In our 2023 state of the open source maintainer report, we asked maintainers to describe whether they consider themselves to be an unpaid hobbyist or a paid professional maintainer. We gave them four choices:
- I’m an unpaid hobbyist and do not want to get paid for maintaining projects
- I’m an unpaid hobbyist, but would appreciate getting paid for maintaining projects
- I’m a semi-professional maintainer, and earn some of my income from maintaining projects
- I’m a professional maintainer, and earn most or all of my income from maintaining projects
The most cited stat from that previous survey was that 60% of maintainers described themselves as unpaid hobbyists. We asked the same question again this year to see if things had changed. As it turns out, they have not changed a bit.
As you can see in the above chart, even with a larger sample of maintainers filling out this year’s survey, the percentage of maintainers who describe themselves as unpaid hobbyists stayed identical: 60%. Sixteen percent of maintainers said they were unpaid hobbyists and would not want to get paid (compared to 14% in 2023), and 44% said they were unpaid hobbyists but would appreciate getting paid (compared to 46% in 2023).
Meanwhile, the percentage of maintainers saying they earn most or all of their income from maintaining projects is almost identical at 12% this year versus 13% in 2023. And the percentage of semi-professional maintainers was 24% this year and 23% in 2023.
Full disclosure: it would have been awesome if this headline was different, if we’d found that the percentage of maintainers being paid for their work had increased significantly over the past year. But the fact is that things haven’t changed, and especially in the year of the xz utils hack and with increased focus by both governments and organizations on the importance of the secure software supply chain, this is a newsworthy—and disappointing—finding to report.
Are paid maintainers more likely to have co-maintainers?
We were interested in finding out if there is any correlation between being a paid (professional or semi-professional) maintainer and the number of co-maintainers a project has, and it turns out there is.
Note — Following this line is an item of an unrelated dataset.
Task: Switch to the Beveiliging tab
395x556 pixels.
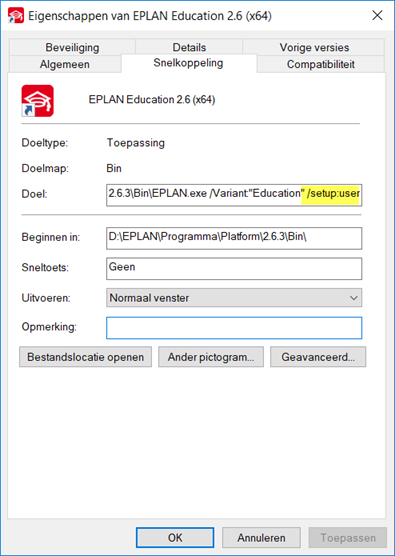Action: [x=72, y=47]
Over half of maintainers (53%) who describe themselves as paid maintainers have two or more co-maintainers on their projects. Only 26% of this group is made up of solo maintainers.
Meanwhile the opposite is true of unpaid maintainers. Sixty-one percent of unpaid maintainers are solo maintainers, with only 20% of unpaid maintainers having more than two co-maintainers.
What do we make out of this? It’s hard to definitively say what is a cause and what is an effect here. Are projects with more maintainers simply larger projects that are able to command more income? Or because their maintainers are getting paid for their work, they are able to entice more people to help? Similarly, perhaps unpaid maintainers are unpaid because their projects are relatively new or haven’t attracted a ton of interest? Or maybe they are unable to bring in more co-maintainers because there isn’t money to fund the work?
Interestingly, in one example of how this particular finding impacts project health and security, the OpenSSF SLSA authors (SLSA is a set of standards and technical controls that can be adopted to improve project integrity) believe that having multiple maintainer projects is a best practice. But they had to remove mandatory two-person review of all changes from version 1.0 until this solo maintainer issue is addressed (the OpenSSF Scorecard does still recommend a two-person review when feasible as a security best practice).
In later findings, we’ll delve into some additional data about paid and unpaid maintainers, including exploring differences in the security and maintenance practices paid maintainers are able to implement versus their unpaid counterparts. But because this has been the most often quoted statistic from our previous maintainer survey, we wanted to update the “60% of maintainers are not paid for their work” headline.
Unfortunately, the update is that it has not changed.